◆ Complete the following ◆
1. From the passage on physician suicide, quote word for word the part that opens with the words containing "And another very" and closes with "why listed here.".
2. Continue the passage on doctors lost to suicide, picking up after its last sentence.

Dr. Alexander Reading was in Britain. I get cases from all over the country, Britain’s top trauma orthopedic surgeon. This guy basically couldn’t handle the guilt of a minor clinical error that did not kill the patient. He couldn’t handle it, so he died by perfectionism. These are very physician-unique situations.


And another very wonderful physician Dr. Lara Barnett we lost to untreated suicide and OCD, personal, tormenting herself from a perfectionism and OCD.

And then here’s another second year medical student, Neil Grover died. We don’t know why, suicide due to unknown reason. I think many of them are in this unknown reason category. Why are they there? I don’t know. We’ve never had a morbidity & mortality conferences to figure out why they died. So they just keep dying by suicide, and we keep pretending it’s not happening and sending prayers to the family and prayers for speedy healing. We need to actually address this as scientists. And so here are the 13 reasons why listed here.

◆ Extracted data ◆
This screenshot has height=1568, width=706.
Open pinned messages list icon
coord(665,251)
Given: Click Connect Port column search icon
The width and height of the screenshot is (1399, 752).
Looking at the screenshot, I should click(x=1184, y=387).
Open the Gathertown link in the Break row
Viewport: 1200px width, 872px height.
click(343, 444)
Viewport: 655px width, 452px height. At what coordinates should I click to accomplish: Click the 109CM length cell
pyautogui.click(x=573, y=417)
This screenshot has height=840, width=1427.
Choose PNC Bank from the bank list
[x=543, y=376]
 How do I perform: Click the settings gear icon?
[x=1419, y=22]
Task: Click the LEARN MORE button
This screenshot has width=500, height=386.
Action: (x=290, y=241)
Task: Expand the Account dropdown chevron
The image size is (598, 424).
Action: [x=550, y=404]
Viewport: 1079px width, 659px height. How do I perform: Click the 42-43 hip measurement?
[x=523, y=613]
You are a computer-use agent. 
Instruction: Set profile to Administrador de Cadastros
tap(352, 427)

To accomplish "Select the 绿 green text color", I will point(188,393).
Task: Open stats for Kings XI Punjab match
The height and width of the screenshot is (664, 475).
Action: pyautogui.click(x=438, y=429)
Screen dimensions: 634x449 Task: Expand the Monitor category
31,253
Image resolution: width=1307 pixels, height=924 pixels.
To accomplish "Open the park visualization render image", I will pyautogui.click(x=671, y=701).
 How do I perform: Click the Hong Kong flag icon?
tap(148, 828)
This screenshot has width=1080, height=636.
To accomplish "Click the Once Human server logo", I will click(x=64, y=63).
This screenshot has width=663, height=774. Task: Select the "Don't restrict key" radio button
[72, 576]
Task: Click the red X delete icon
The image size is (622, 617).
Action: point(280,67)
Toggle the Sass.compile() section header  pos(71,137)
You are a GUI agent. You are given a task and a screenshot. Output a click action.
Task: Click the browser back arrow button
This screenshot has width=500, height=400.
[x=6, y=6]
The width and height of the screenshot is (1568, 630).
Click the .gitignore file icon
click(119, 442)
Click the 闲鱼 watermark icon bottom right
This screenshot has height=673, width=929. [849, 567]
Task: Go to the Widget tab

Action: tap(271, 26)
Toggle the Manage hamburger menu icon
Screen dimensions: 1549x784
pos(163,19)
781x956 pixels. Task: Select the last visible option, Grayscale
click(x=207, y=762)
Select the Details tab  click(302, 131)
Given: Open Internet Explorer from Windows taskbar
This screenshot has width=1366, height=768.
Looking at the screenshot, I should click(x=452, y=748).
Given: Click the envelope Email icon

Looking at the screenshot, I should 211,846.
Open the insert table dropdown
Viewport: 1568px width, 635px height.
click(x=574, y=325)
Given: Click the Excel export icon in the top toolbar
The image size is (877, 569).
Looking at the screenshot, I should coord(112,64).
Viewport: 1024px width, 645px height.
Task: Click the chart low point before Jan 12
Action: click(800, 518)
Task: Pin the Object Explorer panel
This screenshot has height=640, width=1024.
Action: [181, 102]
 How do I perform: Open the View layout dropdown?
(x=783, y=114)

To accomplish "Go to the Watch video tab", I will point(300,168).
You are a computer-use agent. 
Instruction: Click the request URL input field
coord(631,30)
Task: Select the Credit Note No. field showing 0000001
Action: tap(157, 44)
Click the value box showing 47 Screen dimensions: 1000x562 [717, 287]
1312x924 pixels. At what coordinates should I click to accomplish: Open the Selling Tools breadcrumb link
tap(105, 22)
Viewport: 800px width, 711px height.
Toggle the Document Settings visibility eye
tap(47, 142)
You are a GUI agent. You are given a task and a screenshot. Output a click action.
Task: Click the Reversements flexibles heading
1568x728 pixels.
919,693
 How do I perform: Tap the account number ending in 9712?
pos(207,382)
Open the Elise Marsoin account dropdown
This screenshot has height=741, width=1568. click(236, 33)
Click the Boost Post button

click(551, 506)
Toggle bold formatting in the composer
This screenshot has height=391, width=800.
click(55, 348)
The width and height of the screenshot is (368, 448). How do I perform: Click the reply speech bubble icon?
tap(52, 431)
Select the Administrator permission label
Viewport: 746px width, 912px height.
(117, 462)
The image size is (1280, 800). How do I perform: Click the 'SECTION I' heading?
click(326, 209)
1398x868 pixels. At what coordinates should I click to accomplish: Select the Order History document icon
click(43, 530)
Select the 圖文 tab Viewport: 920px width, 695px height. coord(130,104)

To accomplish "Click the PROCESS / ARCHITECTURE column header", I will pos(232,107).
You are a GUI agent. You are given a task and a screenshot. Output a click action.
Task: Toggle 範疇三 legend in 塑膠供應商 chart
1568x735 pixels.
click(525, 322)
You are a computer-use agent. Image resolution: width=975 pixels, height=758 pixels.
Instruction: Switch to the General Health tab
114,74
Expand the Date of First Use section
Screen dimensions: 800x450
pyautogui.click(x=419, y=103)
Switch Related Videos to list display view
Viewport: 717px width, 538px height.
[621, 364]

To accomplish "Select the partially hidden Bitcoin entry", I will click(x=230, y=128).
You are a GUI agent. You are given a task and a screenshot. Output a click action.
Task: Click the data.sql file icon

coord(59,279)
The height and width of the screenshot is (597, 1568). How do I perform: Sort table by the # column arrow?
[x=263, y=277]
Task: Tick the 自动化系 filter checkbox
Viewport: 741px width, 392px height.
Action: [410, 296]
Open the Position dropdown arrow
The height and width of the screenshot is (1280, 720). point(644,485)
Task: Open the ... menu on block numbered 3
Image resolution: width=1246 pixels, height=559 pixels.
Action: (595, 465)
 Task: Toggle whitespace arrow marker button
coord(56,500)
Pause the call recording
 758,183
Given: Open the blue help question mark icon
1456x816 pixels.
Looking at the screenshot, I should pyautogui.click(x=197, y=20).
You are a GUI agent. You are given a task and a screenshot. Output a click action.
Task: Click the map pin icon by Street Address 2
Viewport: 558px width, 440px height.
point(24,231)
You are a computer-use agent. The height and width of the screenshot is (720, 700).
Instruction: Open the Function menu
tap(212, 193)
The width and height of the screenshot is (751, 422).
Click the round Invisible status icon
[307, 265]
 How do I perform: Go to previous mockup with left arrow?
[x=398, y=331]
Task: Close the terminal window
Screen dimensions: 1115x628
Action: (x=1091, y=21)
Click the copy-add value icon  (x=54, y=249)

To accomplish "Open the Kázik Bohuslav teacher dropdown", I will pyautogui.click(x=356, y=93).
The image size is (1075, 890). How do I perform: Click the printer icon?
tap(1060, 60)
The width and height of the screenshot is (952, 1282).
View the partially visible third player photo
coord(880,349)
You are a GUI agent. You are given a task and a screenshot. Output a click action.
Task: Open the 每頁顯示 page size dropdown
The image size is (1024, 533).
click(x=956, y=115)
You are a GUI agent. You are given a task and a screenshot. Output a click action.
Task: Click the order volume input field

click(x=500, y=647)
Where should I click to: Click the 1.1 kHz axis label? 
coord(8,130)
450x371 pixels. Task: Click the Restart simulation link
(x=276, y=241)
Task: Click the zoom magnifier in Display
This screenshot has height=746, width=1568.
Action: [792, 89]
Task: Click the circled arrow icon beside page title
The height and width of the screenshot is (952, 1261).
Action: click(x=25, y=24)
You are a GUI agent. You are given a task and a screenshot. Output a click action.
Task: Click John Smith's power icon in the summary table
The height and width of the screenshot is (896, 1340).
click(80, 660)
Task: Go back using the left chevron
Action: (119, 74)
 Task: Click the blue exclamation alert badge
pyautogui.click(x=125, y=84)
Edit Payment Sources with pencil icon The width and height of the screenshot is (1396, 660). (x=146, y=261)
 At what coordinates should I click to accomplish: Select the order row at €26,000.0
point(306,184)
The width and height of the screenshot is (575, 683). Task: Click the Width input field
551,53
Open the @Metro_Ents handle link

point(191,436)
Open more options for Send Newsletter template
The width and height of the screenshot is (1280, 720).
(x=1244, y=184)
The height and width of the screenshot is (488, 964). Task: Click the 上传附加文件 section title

◆ Results for each task ◆
1.
And another very wonderful physician Dr. Lara Barnett we lost to untreated suicide and OCD, personal, tormenting herself from a perfectionism and OCD.

And then here’s another second year medical student, Neil Grover died. We don’t know why, suicide due to unknown reason. I think many of them are in this unknown reason category. Why are they there? I don’t know. We’ve never had a morbidity & mortality conferences to figure out why they died. So they just keep dying by suicide, and we keep pretending it’s not happening and sending prayers to the family and prayers for speedy healing. We need to actually address this as scientists. And so here are the 13 reasons why listed here.

2.
I think you have copies of these. I think you have a PDF copy of my slideshow, if you want to look through this later. I divided these into three categories, which basically we have a lack of mental healthcare category, and inhumane medical training category, which has a lot to do with why these people are dying. And they would’ve been okay as real estate agents and other professions. But because our medical training is warped and unethical medical practice is a problem, that’s killing doctors.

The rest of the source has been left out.